Theses Doctoral

Photonic Interconnection Networks for Applications in Heterogeneous Utility Computing Systems

Chen, Cathy

Growing demands in heterogeneous utility computing systems in future cloud and high performance computing systems are driving the development of processor-hardware accelerator interconnects with greater performance, flexibility, and dynamism. Recent innovations in the field of utility computing have led to an emergence in the use of heterogeneous compute elements. By leveraging the computing advantages of hardware accelerators alongside typical general purpose processors, performance efficiency can be maximized. The network linking these compute nodes is increasingly becoming the bottleneck in these architectures, limiting the hardware accelerators to be restricted to localized computing.
A high-bandwidth, agile interconnect is an imperative enabler for hardware accelerator delocalization in heterogeneous utility computing. A redesign of these systems' interconnect and architecture will be essential to establishing high-bandwidth, low-latency, efficient, and dynamic heterogeneous systems that can meet the challenges of next-generation utility computing.
By leveraging an optics-based approach, this dissertation presents the design and implementation of optically-connected hardware accelerators (OCHA) that exploit the distance-independent energy dissipation and bandwidth density of photonic transceivers, in combination with the flexibility, efficiency and data parallelization offered by optical networks. By replacing the electronic buses with an optical interconnection network, architectures that delocalize hardware accelerators can be created that are otherwise infeasible.
With delocalized optically-connected hardware accelerator nodes accessible by processors at run time, the system can alleviate the network latency issues plague current heterogeneous systems. Accelerators that would otherwise sit idle, waiting for it's master CPU to feed it data, can instead operate at high utilization rates, leading to dramatic improvements in overall system performance.
This work presents a prototype optically-connect hardware accelerator module and custom optical-network-aware, dynamic hardware accelerator allocator that communicate transparently and optically across an optical interconnection network. The hardware accelerators and processor are optimized to enable hardware acceleration across an optical network using fast packet-switching.
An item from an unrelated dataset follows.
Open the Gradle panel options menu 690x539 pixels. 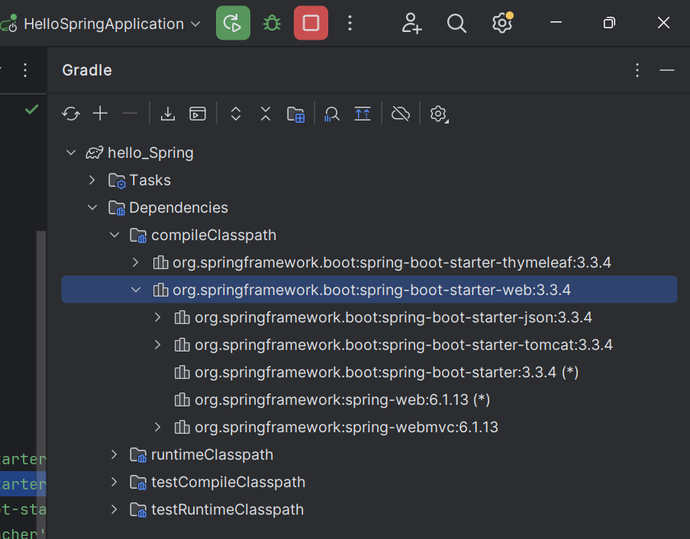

The versatility of the optical network enables additional performance benefits including optical multicasting to exploit the data parallelism found in many accelerated data sets. The integration of hardware acceleration, heterogeneous computing, and optics constitutes a critical step for both computing and optics.
The massive data parallelism, application dependent-location and function, as well as network latency, and bandwidth limitations facing networks today complement well with the strength of optical communications-based systems. Moreover, ongoing efforts focusing on development of low-cost optical components and subsystems that are suitable for computing environment may benefit from the high-volume heterogeneous computing market. This work, therefore, takes the first steps in merging the areas of hardware acceleration and optics by developing architectures, protocols, and systems to interface with the two technologies and demonstrating areas of potential benefits and areas for future work. Next-generation heterogeneous utility computing systems will indubitably benefit from the use of efficient, flexible and high-performance optically connect hardware acceleration.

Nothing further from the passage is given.